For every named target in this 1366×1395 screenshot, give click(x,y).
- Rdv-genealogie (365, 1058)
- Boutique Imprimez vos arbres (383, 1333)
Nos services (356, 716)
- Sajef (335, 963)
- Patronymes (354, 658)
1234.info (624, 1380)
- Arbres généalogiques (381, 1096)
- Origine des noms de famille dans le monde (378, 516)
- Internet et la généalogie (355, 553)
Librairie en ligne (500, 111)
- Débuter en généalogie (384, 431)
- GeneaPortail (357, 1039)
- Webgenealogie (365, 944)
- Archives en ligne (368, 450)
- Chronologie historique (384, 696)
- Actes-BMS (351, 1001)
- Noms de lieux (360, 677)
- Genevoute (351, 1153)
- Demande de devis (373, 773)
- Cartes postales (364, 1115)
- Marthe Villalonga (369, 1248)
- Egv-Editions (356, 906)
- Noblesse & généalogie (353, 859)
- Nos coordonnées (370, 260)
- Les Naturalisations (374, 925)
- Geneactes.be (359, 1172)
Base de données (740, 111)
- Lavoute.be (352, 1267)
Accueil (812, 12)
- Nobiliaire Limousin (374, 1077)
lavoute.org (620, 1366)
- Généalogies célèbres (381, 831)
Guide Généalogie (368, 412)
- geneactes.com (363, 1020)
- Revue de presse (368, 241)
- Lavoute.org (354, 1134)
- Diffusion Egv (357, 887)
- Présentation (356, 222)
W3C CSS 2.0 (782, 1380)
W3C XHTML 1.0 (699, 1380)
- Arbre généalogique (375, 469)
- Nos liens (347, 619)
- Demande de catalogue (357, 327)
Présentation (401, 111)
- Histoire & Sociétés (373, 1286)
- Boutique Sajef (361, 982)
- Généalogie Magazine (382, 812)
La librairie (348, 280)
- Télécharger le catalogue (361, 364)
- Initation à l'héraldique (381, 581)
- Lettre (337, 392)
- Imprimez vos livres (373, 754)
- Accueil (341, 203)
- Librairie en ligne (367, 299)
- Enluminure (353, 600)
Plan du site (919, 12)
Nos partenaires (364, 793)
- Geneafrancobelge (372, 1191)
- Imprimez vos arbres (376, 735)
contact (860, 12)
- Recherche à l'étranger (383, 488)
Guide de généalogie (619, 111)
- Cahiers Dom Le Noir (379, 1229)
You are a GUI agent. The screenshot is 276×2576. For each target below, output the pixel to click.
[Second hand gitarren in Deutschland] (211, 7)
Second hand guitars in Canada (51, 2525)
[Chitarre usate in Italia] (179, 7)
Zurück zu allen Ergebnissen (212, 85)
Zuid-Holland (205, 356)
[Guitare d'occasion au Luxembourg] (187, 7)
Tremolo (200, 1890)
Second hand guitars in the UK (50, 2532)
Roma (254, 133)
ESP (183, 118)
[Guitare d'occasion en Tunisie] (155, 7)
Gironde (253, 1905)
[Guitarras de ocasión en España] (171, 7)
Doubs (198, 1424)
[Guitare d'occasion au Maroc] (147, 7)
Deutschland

☆ ☆ ☆ ☆ ☆

● **TASK REQUIREMENTS**
Copy every line above that holds the word "hand".

● **ANSWER BOX**
[Second hand gitarren in Deutschland] (211, 7)
Second hand guitars in Canada (51, 2525)
Second hand guitars in the UK (50, 2532)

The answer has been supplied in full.